They say these amazingly obvious things like: "I eat breakfast and then I don't eat anything until dinner, and then eat a small volume, only until I'm juuust full, and then I fast until breakfast." I feel so much better and I lost so much weight, robbledy-robbledy-robble.

Really? Wow. So... eat reasonably-sized meals, maybe don't eat a Biggie-Sized Wendy's meal every day at lunch, and you'll arrive at dinner appropriately hungry? What a radical concept! You mean you DON'T feel like a sluggish, semi-hibernating Grizzly throughout the waking hours because you don't stuff yourself to lethargy 3-4 times a day? Wow, you must really be ONTO something here, Osler! You mean you wake up hungry for a hot breakfast, and can't wait to make yourself that steel-cut oatmeal dish that someone posted on their momBlog? Alert the media! Call CNN!

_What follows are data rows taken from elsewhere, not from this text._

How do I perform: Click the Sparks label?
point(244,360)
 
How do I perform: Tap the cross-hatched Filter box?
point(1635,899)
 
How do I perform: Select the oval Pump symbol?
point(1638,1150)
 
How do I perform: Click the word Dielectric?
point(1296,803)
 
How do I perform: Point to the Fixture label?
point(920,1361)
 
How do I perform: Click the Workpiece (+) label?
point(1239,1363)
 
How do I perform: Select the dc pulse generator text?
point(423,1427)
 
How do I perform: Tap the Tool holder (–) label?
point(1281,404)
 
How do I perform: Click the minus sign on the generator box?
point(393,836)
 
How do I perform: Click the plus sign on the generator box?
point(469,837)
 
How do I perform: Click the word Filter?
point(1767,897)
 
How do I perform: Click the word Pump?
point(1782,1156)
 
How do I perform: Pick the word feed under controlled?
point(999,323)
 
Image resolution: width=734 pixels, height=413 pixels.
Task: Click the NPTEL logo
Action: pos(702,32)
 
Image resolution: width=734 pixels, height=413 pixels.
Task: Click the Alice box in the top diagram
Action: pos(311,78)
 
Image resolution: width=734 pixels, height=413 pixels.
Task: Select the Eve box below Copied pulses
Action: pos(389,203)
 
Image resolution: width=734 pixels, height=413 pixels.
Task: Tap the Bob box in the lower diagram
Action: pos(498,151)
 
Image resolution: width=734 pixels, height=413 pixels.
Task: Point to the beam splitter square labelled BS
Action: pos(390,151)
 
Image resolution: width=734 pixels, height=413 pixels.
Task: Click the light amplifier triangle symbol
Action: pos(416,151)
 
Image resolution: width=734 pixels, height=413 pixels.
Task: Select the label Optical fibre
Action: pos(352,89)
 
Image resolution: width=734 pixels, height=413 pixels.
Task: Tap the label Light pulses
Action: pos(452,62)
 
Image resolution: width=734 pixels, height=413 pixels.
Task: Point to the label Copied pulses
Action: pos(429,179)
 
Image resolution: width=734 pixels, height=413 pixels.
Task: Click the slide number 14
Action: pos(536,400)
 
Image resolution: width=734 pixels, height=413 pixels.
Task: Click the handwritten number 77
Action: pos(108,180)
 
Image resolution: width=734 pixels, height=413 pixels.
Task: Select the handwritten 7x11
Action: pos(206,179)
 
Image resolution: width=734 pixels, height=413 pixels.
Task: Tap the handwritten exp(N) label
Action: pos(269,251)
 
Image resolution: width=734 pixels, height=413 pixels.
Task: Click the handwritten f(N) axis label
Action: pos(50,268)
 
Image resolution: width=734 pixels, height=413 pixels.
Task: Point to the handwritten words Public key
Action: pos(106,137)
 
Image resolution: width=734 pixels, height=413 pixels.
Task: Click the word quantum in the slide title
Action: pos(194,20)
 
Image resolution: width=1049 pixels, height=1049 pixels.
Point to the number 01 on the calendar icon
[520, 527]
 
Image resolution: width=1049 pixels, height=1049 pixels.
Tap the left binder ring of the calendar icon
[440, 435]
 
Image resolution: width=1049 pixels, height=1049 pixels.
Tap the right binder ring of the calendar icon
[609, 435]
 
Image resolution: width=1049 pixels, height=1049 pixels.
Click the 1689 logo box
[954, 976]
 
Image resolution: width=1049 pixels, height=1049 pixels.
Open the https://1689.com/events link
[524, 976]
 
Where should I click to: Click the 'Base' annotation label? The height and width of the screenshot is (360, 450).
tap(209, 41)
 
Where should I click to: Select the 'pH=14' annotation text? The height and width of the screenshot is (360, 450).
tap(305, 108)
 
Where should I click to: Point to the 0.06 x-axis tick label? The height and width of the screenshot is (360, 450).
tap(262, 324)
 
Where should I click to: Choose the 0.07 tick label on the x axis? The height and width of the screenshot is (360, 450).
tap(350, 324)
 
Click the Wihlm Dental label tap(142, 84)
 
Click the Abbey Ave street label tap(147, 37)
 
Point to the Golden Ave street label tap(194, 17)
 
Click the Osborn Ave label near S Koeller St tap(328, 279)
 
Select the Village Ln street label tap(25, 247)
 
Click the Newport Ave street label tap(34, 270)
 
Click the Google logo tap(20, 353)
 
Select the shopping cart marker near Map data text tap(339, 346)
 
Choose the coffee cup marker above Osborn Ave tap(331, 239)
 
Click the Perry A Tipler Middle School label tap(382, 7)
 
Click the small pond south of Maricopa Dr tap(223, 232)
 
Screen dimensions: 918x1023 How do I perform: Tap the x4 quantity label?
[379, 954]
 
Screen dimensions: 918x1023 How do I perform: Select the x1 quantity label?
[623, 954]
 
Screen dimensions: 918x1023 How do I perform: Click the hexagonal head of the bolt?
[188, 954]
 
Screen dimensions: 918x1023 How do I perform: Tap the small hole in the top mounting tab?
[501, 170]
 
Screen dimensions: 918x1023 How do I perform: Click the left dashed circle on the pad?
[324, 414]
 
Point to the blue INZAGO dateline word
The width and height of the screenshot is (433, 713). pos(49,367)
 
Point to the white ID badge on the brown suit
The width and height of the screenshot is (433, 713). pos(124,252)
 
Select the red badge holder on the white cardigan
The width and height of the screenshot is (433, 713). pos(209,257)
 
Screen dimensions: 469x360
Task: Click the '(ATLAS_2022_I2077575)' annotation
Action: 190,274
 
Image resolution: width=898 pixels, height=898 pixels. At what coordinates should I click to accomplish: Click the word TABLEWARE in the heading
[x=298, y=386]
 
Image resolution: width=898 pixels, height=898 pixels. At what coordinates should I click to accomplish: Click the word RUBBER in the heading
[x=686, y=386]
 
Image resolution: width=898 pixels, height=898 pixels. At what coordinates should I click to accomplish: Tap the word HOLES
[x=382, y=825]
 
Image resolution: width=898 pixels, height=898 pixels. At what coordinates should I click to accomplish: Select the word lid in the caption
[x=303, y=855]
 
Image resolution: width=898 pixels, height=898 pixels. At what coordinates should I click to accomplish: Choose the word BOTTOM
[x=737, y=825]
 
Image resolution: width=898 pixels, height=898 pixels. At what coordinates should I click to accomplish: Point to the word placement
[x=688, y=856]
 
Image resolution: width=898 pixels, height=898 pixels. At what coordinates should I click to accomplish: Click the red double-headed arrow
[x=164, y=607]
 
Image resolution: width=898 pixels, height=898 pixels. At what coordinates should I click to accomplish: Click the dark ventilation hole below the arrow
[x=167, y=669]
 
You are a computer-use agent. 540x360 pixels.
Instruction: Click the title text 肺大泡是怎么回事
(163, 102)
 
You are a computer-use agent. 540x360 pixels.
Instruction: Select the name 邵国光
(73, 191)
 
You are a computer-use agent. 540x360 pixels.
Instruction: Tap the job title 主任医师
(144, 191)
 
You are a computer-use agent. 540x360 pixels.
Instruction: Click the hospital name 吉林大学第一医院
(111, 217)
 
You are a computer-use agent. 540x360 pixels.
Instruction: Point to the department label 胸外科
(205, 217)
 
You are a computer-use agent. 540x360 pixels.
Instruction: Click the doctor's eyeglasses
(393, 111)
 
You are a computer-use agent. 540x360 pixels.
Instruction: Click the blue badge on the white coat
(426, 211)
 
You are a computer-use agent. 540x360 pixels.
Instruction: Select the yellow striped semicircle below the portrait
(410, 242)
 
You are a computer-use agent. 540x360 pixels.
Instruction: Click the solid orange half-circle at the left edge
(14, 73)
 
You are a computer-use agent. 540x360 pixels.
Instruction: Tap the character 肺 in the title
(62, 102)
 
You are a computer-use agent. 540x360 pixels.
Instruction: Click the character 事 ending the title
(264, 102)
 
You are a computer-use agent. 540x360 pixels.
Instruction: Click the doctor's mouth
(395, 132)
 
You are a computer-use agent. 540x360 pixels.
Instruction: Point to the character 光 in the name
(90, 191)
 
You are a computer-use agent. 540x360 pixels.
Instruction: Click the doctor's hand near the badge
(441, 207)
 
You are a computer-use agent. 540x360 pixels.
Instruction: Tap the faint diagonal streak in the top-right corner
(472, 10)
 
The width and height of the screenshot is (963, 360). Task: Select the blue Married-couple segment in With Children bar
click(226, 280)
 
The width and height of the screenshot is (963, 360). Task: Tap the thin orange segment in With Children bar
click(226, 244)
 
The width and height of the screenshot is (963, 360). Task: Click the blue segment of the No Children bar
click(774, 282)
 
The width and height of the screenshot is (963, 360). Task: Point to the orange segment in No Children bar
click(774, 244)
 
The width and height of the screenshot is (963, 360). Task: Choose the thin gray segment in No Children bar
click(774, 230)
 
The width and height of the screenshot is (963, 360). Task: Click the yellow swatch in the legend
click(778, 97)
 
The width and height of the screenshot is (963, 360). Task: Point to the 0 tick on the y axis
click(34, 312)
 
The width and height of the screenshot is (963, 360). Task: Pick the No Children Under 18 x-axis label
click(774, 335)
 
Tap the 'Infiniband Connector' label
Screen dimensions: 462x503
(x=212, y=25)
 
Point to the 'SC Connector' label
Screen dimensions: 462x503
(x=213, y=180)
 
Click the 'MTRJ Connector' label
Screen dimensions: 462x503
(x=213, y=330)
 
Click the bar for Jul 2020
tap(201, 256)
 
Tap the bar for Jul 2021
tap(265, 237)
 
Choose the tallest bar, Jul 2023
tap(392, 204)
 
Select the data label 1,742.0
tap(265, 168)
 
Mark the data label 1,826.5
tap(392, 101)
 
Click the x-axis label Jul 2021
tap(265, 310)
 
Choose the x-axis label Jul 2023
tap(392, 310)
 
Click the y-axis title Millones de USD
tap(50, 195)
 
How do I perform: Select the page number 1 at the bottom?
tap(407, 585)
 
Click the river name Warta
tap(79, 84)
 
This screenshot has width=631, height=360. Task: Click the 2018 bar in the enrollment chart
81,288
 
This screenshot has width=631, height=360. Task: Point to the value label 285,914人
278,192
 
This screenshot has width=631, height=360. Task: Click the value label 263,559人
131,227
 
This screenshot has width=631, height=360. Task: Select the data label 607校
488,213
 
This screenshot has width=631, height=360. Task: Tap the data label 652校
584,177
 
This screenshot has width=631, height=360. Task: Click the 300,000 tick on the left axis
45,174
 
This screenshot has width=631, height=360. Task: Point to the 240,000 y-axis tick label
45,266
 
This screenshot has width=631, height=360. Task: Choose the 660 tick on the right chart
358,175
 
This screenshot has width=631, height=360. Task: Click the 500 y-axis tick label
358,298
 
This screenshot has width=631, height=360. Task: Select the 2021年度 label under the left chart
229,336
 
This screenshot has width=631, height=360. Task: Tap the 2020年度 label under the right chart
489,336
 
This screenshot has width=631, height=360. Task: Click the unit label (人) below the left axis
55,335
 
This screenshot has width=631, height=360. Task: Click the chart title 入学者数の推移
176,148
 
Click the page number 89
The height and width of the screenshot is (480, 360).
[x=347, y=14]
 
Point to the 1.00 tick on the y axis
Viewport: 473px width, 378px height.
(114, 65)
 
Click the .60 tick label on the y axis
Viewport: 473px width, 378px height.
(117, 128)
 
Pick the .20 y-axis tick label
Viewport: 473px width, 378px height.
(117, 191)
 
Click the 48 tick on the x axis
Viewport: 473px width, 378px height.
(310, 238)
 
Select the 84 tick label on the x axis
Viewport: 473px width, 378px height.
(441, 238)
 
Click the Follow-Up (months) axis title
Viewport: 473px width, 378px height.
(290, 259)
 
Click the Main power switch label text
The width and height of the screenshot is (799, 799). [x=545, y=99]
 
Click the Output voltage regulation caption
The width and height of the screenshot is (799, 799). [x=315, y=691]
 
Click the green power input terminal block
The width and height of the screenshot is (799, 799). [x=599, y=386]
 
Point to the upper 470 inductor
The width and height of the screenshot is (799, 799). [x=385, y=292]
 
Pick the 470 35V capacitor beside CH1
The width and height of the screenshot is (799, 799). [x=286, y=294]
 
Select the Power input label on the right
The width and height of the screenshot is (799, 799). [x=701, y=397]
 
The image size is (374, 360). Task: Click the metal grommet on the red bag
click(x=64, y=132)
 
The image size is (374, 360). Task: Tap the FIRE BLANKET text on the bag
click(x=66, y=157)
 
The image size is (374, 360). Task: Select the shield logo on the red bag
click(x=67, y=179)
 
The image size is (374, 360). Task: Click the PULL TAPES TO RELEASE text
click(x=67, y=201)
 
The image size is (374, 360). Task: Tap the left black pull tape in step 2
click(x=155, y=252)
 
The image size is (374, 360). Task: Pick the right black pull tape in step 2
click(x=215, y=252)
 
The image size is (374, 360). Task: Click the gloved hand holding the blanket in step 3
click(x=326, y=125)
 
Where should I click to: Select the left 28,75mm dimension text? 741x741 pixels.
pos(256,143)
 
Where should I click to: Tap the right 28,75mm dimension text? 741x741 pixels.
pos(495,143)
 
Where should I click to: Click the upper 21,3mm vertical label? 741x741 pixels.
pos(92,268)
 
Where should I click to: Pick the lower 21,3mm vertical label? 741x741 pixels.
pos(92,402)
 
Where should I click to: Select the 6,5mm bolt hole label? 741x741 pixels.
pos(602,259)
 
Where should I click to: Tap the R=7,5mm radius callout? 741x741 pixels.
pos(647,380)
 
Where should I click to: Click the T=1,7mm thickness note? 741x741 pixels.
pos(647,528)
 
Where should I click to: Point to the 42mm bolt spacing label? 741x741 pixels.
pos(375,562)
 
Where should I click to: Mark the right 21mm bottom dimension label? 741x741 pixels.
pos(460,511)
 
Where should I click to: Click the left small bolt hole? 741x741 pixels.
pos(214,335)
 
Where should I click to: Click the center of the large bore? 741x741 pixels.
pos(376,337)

Food is good. Don't eat until you're overstuffed, and don't eat again until you're hungry.

Radical idea, I know.

This rant wasn't as creative as it could be. I'm hoping to make up for it in the thread with some sharp ones.
Sounds like they're doing it wrong. I do IF, but no one really knows I do since I'm not annoying. I fast for 18 hours. If a person eats any calories in their fast window then they're faking IF.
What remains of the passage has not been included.